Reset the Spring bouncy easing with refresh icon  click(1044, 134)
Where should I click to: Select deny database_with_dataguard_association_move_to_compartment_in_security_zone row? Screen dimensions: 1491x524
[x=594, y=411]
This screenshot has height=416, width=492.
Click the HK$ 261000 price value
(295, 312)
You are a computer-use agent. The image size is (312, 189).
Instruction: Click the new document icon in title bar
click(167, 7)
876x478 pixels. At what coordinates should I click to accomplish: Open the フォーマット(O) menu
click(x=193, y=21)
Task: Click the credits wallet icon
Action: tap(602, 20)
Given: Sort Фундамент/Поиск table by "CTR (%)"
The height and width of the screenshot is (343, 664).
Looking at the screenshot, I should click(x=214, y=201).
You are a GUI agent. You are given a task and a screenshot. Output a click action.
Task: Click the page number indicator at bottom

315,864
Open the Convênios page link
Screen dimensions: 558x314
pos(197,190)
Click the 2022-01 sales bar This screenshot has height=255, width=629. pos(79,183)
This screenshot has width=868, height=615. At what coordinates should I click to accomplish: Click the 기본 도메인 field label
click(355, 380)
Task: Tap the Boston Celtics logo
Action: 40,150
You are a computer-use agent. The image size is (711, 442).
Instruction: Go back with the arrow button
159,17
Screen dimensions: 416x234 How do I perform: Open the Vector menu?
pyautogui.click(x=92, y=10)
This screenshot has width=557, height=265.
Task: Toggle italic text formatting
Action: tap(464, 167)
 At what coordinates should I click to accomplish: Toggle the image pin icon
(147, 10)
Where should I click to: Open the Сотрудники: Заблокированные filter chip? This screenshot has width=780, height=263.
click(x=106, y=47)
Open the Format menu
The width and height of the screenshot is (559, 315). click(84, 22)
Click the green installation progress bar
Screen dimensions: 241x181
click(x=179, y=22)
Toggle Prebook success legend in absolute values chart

══════

WORK TO BE COMPLETED: Please render the listing as a numbered list, starting at its first line and stopping after the line that contains "click(x=106, y=47)". Leave out any blank lines.

TASK OUTPUT:
1. Reset the Spring bouncy easing with refresh icon  click(1044, 134)
2. Where should I click to: Select deny database_with_dataguard_association_move_to_compartment_in_security_zone row? Screen dimensions: 1491x524
3. [x=594, y=411]
4. This screenshot has height=416, width=492.
5. Click the HK$ 261000 price value
6. (295, 312)
7. You are a computer-use agent. The image size is (312, 189).
8. Instruction: Click the new document icon in title bar
9. click(167, 7)
10. 876x478 pixels. At what coordinates should I click to accomplish: Open the フォーマット(O) menu
11. click(x=193, y=21)
12. Task: Click the credits wallet icon
13. Action: tap(602, 20)
14. Given: Sort Фундамент/Поиск table by "CTR (%)"
15. The height and width of the screenshot is (343, 664).
16. Looking at the screenshot, I should click(x=214, y=201).
17. You are a GUI agent. You are given a task and a screenshot. Output a click action.
18. Task: Click the page number indicator at bottom
19. 315,864
20. Open the Convênios page link
21. Screen dimensions: 558x314
22. pos(197,190)
23. Click the 2022-01 sales bar This screenshot has height=255, width=629. pos(79,183)
24. This screenshot has width=868, height=615. At what coordinates should I click to accomplish: Click the 기본 도메인 field label
25. click(355, 380)
26. Task: Tap the Boston Celtics logo
27. Action: 40,150
28. You are a computer-use agent. The image size is (711, 442).
29. Instruction: Go back with the arrow button
30. 159,17
31. Screen dimensions: 416x234 How do I perform: Open the Vector menu?
32. pyautogui.click(x=92, y=10)
33. This screenshot has width=557, height=265.
34. Task: Toggle italic text formatting
35. Action: tap(464, 167)
36.  At what coordinates should I click to accomplish: Toggle the image pin icon
37. (147, 10)
38. Where should I click to: Open the Сотрудники: Заблокированные filter chip? This screenshot has width=780, height=263.
39. click(x=106, y=47)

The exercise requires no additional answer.